**AIM OF THE EXERCISE:** Give each record below again, without a single difference.

Stored items:
++++++++++++++++++++
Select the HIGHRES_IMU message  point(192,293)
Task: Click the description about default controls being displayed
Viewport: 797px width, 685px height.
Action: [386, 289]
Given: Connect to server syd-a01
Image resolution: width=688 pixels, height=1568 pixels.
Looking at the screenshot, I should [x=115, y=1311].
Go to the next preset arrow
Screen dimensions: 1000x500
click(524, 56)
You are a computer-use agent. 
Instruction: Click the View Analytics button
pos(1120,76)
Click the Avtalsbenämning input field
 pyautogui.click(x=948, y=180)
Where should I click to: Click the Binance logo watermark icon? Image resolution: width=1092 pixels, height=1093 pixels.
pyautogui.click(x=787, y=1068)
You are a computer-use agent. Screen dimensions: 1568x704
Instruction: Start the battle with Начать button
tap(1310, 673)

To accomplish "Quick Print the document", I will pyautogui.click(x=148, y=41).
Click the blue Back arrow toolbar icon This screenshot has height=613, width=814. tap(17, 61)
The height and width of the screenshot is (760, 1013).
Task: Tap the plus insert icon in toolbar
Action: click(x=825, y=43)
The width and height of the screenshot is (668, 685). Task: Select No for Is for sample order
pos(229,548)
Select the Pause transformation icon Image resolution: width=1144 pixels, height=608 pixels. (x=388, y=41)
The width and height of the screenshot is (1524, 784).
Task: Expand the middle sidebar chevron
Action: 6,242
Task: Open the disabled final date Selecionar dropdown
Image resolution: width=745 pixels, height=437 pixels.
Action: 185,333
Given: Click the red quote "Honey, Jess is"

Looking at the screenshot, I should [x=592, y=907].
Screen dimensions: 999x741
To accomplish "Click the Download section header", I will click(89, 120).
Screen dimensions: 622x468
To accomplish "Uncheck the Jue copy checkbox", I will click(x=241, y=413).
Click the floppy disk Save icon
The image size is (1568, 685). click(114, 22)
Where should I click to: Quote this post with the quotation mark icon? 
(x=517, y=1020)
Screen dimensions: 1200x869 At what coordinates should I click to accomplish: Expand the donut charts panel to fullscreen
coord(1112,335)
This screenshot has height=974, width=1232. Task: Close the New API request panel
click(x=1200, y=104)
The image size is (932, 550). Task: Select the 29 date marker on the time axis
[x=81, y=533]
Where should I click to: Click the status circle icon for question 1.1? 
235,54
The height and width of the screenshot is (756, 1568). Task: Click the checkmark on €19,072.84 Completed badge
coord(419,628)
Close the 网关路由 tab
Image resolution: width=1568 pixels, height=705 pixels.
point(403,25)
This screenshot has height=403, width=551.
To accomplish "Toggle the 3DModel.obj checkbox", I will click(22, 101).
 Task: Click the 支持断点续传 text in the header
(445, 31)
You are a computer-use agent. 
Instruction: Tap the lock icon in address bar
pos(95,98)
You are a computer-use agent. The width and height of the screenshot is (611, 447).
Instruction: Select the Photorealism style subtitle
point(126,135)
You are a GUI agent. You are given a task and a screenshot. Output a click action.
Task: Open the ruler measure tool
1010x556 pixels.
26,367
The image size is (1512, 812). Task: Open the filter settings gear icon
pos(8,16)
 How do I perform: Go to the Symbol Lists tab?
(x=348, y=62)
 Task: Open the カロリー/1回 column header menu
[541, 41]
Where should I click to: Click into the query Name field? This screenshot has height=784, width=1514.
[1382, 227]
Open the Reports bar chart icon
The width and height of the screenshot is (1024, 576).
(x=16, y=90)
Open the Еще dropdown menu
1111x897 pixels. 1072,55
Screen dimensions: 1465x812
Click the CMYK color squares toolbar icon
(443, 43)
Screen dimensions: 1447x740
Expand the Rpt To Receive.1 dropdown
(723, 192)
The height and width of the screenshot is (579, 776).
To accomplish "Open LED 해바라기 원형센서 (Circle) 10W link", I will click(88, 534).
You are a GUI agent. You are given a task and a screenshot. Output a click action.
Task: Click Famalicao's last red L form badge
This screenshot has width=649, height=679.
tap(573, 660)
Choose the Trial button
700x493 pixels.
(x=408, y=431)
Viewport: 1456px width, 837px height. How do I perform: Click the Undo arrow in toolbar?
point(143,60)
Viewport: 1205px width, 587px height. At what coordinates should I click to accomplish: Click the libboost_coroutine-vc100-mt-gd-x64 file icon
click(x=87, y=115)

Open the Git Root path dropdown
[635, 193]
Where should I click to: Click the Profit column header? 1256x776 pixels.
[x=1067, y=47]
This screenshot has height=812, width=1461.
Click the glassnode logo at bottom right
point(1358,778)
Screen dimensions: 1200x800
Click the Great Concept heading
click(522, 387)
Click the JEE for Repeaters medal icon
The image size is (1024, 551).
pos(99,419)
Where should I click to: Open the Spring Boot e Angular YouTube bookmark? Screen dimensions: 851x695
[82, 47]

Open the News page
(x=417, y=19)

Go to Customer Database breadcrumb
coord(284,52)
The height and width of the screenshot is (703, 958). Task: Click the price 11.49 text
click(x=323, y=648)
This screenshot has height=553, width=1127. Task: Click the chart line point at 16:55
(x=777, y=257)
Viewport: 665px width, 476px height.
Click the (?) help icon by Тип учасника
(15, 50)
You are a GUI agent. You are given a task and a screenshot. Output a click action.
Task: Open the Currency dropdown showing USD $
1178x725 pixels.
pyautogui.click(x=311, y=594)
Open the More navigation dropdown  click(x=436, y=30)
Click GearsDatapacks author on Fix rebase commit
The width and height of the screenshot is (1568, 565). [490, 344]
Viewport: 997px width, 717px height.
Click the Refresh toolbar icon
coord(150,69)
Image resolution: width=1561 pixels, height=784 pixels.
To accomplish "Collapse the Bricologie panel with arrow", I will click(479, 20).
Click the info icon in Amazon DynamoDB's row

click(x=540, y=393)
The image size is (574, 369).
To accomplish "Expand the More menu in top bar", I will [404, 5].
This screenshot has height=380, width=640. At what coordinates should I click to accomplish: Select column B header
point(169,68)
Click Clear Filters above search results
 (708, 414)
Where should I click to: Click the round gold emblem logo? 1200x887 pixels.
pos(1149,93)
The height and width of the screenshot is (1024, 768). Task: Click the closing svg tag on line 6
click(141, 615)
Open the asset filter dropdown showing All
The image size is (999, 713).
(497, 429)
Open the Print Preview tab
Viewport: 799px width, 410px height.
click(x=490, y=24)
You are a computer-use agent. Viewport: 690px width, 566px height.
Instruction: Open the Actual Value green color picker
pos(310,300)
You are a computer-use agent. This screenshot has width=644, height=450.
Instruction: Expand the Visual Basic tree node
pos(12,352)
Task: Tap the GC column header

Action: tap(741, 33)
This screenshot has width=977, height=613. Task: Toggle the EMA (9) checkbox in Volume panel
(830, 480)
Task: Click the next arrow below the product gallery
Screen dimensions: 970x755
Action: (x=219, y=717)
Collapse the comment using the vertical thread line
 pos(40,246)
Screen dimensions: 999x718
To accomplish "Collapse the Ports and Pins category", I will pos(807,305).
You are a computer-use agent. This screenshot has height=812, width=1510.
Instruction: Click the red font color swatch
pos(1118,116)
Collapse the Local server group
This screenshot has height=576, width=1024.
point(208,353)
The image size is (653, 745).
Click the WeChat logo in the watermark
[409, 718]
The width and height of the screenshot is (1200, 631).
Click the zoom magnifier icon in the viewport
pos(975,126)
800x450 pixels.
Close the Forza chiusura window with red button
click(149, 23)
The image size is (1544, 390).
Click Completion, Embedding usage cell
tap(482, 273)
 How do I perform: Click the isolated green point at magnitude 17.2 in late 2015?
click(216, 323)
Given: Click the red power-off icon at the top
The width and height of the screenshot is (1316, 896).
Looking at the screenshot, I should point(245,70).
++++++++++++++++++++
**COMPLETED EXERCISE:**
Select the HIGHRES_IMU message  point(192,293)
Task: Click the description about default controls being displayed
Viewport: 797px width, 685px height.
Action: [386, 289]
Given: Connect to server syd-a01
Image resolution: width=688 pixels, height=1568 pixels.
Looking at the screenshot, I should [x=115, y=1311].
Go to the next preset arrow
Screen dimensions: 1000x500
click(524, 56)
You are a computer-use agent. 
Instruction: Click the View Analytics button
pos(1120,76)
Click the Avtalsbenämning input field
 pyautogui.click(x=948, y=180)
Where should I click to: Click the Binance logo watermark icon? Image resolution: width=1092 pixels, height=1093 pixels.
pyautogui.click(x=787, y=1068)
You are a computer-use agent. Screen dimensions: 1568x704
Instruction: Start the battle with Начать button
tap(1310, 673)

To accomplish "Quick Print the document", I will pyautogui.click(x=148, y=41).
Click the blue Back arrow toolbar icon This screenshot has height=613, width=814. tap(17, 61)
The height and width of the screenshot is (760, 1013).
Task: Tap the plus insert icon in toolbar
Action: click(x=825, y=43)
The width and height of the screenshot is (668, 685). Task: Select No for Is for sample order
pos(229,548)
Select the Pause transformation icon Image resolution: width=1144 pixels, height=608 pixels. (x=388, y=41)
The width and height of the screenshot is (1524, 784).
Task: Expand the middle sidebar chevron
Action: 6,242
Task: Open the disabled final date Selecionar dropdown
Image resolution: width=745 pixels, height=437 pixels.
Action: 185,333
Given: Click the red quote "Honey, Jess is"

Looking at the screenshot, I should [x=592, y=907].
Screen dimensions: 999x741
To accomplish "Click the Download section header", I will click(89, 120).
Screen dimensions: 622x468
To accomplish "Uncheck the Jue copy checkbox", I will click(x=241, y=413).
Click the floppy disk Save icon
The image size is (1568, 685). click(114, 22)
Where should I click to: Quote this post with the quotation mark icon? 
(x=517, y=1020)
Screen dimensions: 1200x869 At what coordinates should I click to accomplish: Expand the donut charts panel to fullscreen
coord(1112,335)
This screenshot has height=974, width=1232. Task: Close the New API request panel
click(x=1200, y=104)
The image size is (932, 550). Task: Select the 29 date marker on the time axis
[x=81, y=533]
Where should I click to: Click the status circle icon for question 1.1? 
235,54
The height and width of the screenshot is (756, 1568). Task: Click the checkmark on €19,072.84 Completed badge
coord(419,628)
Close the 网关路由 tab
Image resolution: width=1568 pixels, height=705 pixels.
point(403,25)
This screenshot has height=403, width=551.
To accomplish "Toggle the 3DModel.obj checkbox", I will click(22, 101).
 Task: Click the 支持断点续传 text in the header
(445, 31)
You are a computer-use agent. 
Instruction: Tap the lock icon in address bar
pos(95,98)
You are a computer-use agent. The width and height of the screenshot is (611, 447).
Instruction: Select the Photorealism style subtitle
point(126,135)
You are a GUI agent. You are given a task and a screenshot. Output a click action.
Task: Open the ruler measure tool
1010x556 pixels.
26,367
The image size is (1512, 812). Task: Open the filter settings gear icon
pos(8,16)
 How do I perform: Go to the Symbol Lists tab?
(x=348, y=62)
 Task: Open the カロリー/1回 column header menu
[541, 41]
Where should I click to: Click into the query Name field? This screenshot has height=784, width=1514.
[1382, 227]
Open the Reports bar chart icon
The width and height of the screenshot is (1024, 576).
(x=16, y=90)
Open the Еще dropdown menu
1111x897 pixels. 1072,55
Screen dimensions: 1465x812
Click the CMYK color squares toolbar icon
(443, 43)
Screen dimensions: 1447x740
Expand the Rpt To Receive.1 dropdown
(723, 192)
The height and width of the screenshot is (579, 776).
To accomplish "Open LED 해바라기 원형센서 (Circle) 10W link", I will click(88, 534).
You are a GUI agent. You are given a task and a screenshot. Output a click action.
Task: Click Famalicao's last red L form badge
This screenshot has width=649, height=679.
tap(573, 660)
Choose the Trial button
700x493 pixels.
(x=408, y=431)
Viewport: 1456px width, 837px height. How do I perform: Click the Undo arrow in toolbar?
point(143,60)
Viewport: 1205px width, 587px height. At what coordinates should I click to accomplish: Click the libboost_coroutine-vc100-mt-gd-x64 file icon
click(x=87, y=115)

Open the Git Root path dropdown
[635, 193]
Where should I click to: Click the Profit column header? 1256x776 pixels.
[x=1067, y=47]
This screenshot has height=812, width=1461.
Click the glassnode logo at bottom right
point(1358,778)
Screen dimensions: 1200x800
Click the Great Concept heading
click(522, 387)
Click the JEE for Repeaters medal icon
The image size is (1024, 551).
pos(99,419)
Where should I click to: Open the Spring Boot e Angular YouTube bookmark? Screen dimensions: 851x695
[82, 47]

Open the News page
(x=417, y=19)

Go to Customer Database breadcrumb
coord(284,52)
The height and width of the screenshot is (703, 958). Task: Click the price 11.49 text
click(x=323, y=648)
This screenshot has height=553, width=1127. Task: Click the chart line point at 16:55
(x=777, y=257)
Viewport: 665px width, 476px height.
Click the (?) help icon by Тип учасника
(15, 50)
You are a GUI agent. You are given a task and a screenshot. Output a click action.
Task: Open the Currency dropdown showing USD $
1178x725 pixels.
pyautogui.click(x=311, y=594)
Open the More navigation dropdown  click(x=436, y=30)
Click GearsDatapacks author on Fix rebase commit
The width and height of the screenshot is (1568, 565). [490, 344]
Viewport: 997px width, 717px height.
Click the Refresh toolbar icon
coord(150,69)
Image resolution: width=1561 pixels, height=784 pixels.
To accomplish "Collapse the Bricologie panel with arrow", I will click(479, 20).
Click the info icon in Amazon DynamoDB's row

click(x=540, y=393)
The image size is (574, 369).
To accomplish "Expand the More menu in top bar", I will [404, 5].
This screenshot has height=380, width=640. At what coordinates should I click to accomplish: Select column B header
point(169,68)
Click Clear Filters above search results
 (708, 414)
Where should I click to: Click the round gold emblem logo? 1200x887 pixels.
pos(1149,93)
The height and width of the screenshot is (1024, 768). Task: Click the closing svg tag on line 6
click(141, 615)
Open the asset filter dropdown showing All
The image size is (999, 713).
(497, 429)
Open the Print Preview tab
Viewport: 799px width, 410px height.
click(x=490, y=24)
You are a computer-use agent. Viewport: 690px width, 566px height.
Instruction: Open the Actual Value green color picker
pos(310,300)
You are a computer-use agent. This screenshot has width=644, height=450.
Instruction: Expand the Visual Basic tree node
pos(12,352)
Task: Tap the GC column header

Action: tap(741, 33)
This screenshot has width=977, height=613. Task: Toggle the EMA (9) checkbox in Volume panel
(830, 480)
Task: Click the next arrow below the product gallery
Screen dimensions: 970x755
Action: (x=219, y=717)
Collapse the comment using the vertical thread line
 pos(40,246)
Screen dimensions: 999x718
To accomplish "Collapse the Ports and Pins category", I will pos(807,305).
You are a computer-use agent. This screenshot has height=812, width=1510.
Instruction: Click the red font color swatch
pos(1118,116)
Collapse the Local server group
This screenshot has height=576, width=1024.
point(208,353)
The image size is (653, 745).
Click the WeChat logo in the watermark
[409, 718]
The width and height of the screenshot is (1200, 631).
Click the zoom magnifier icon in the viewport
pos(975,126)
800x450 pixels.
Close the Forza chiusura window with red button
click(149, 23)
The image size is (1544, 390).
Click Completion, Embedding usage cell
tap(482, 273)
 How do I perform: Click the isolated green point at magnitude 17.2 in late 2015?
click(216, 323)
Given: Click the red power-off icon at the top
The width and height of the screenshot is (1316, 896).
Looking at the screenshot, I should point(245,70).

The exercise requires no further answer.